BitInstant Continues Bitcoin Paycard Plan
judgecorp writes "Virtual currency exchange BitInstant says its BitCoin credit card is still on track. even though Mastercard denied any involvement with the plans yesterday. BitInstant says it is applying through a third party bank which will broker a Mastercard application. BitInstant is still taking signups for the card. Oh, one clarification: the card will not be anonymous."
Some very talented folks I once had the pleasure of meeting just went out of business. They had formed Bitcoin Harbor, an exchange for buying and selling items strictly in bitcoins. I suspect the undue lack of popularity for bitcoin is to blame, but there has been some pretty fierce efforts against bitcoin which might also influence the stagnation of what I consider a great system. One example of government hostility against alternative currencies I think is no better illustrated than in the case of Bernard von NotHaus.
Some fear the forced introduction to a "cashless society", and maybe I do as well. However, If such is the unavoidable future, I'd rather it be in bitcoin. It's peculiar the vehement government defense of what might reasonably be considered amongst the most unstable and fantastical currencies in the world, in contrast to their hostility toward arguably less deformed competitors. When speculation suggests bitcoin may be more worthy of confidence than the euro, I pay at least one ear of heed. But when Alan Grayson asks Lord Ben where $500,000,000,000 went and he can't reply, I reach for my Adult Depend Undergarment.
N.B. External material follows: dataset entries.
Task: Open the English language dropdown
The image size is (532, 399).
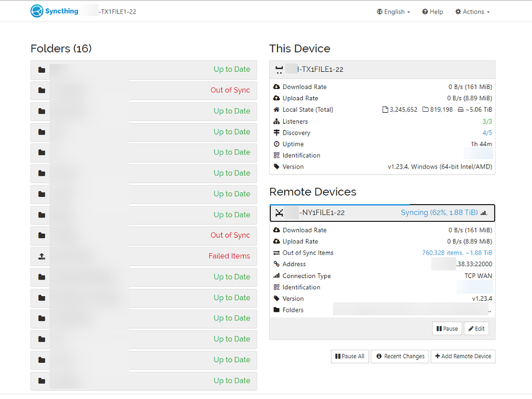Action: (x=393, y=11)
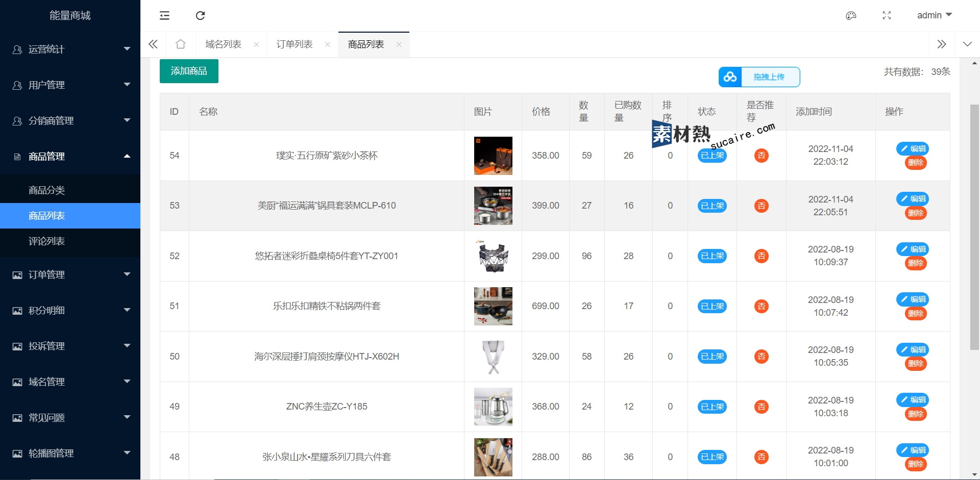
Task: Open 商品分类 in the sidebar
Action: (47, 190)
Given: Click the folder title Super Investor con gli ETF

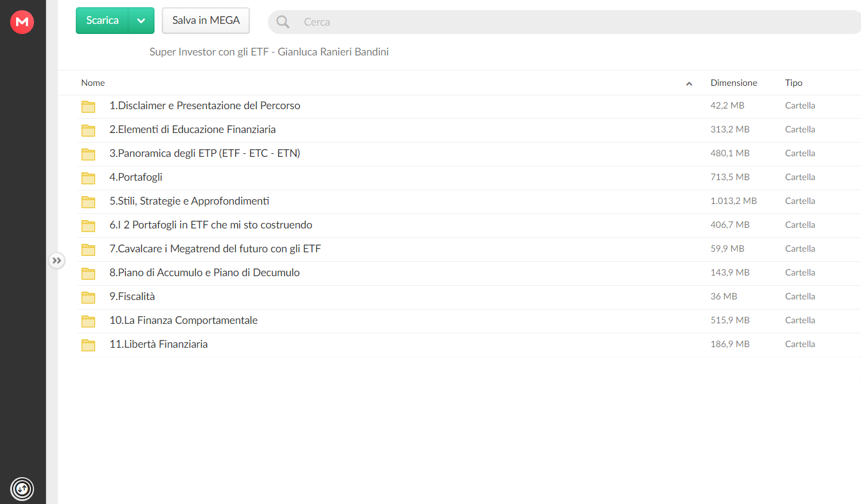Looking at the screenshot, I should 269,52.
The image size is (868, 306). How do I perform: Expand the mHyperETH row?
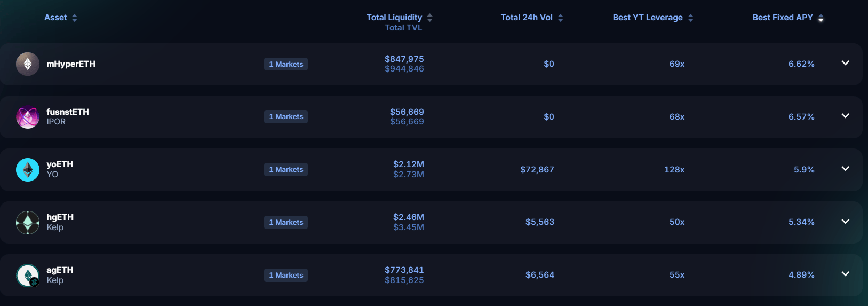pos(846,63)
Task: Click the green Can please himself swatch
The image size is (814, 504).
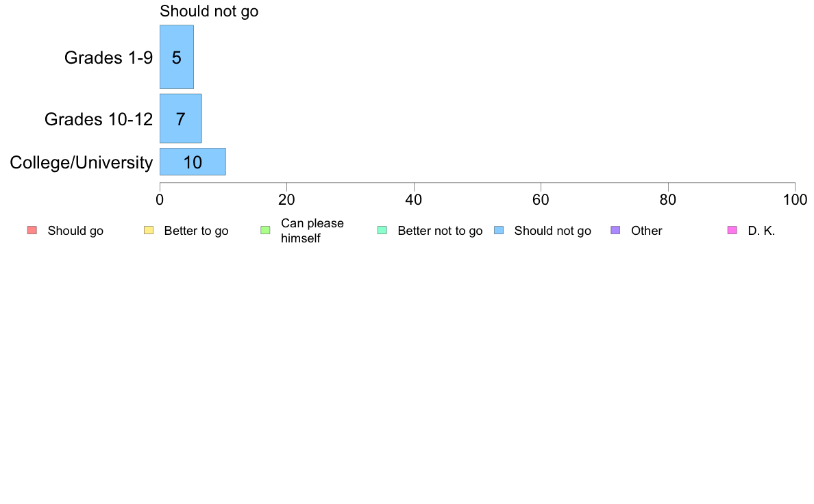Action: pos(265,231)
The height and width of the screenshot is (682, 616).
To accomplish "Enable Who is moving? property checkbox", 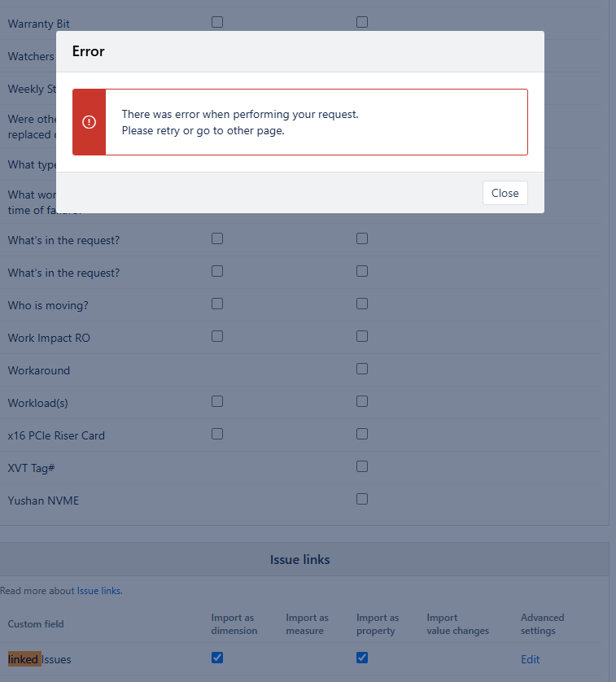I will (362, 304).
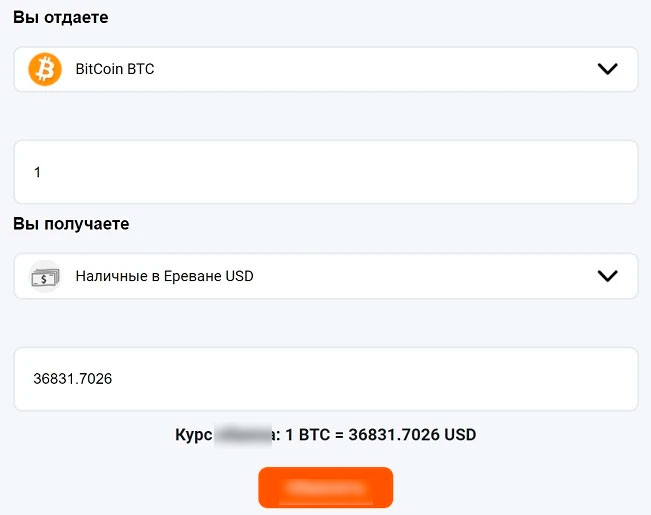This screenshot has width=651, height=515.
Task: Click the Курс label in the rate line
Action: [193, 435]
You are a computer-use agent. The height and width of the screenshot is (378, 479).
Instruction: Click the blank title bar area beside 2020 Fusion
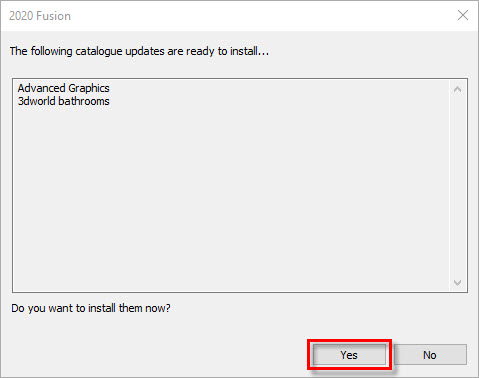click(x=260, y=16)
Forward! -- Emperor Norton, 2012
Something like the Dollar, or the Euro, or the Renminbi is backed by a standing army and a society with a functional government and a banking industry. Governments and banking industries that engage in shenanigans and with horrible screw ups that test the patience and faith and trust of all of us. But I still trust in actual social institutions that actually represent the value behind an actual currency, then some protocol for fringe types who don't trust anyone or anything.
Bitcoin is not the dawn of a new stateless economy. Bitcoin is the dawn of a new ghetto for the kind of person with a high level of distrust in society. Distrust not born of actual experience, but the kind of distrust that is a function of that person's personality issues. Such people will always exist. I'm glad the Internet and some dude with a Japanese pseudonym have given them a new toy to exert their prodigious antisocial energies on.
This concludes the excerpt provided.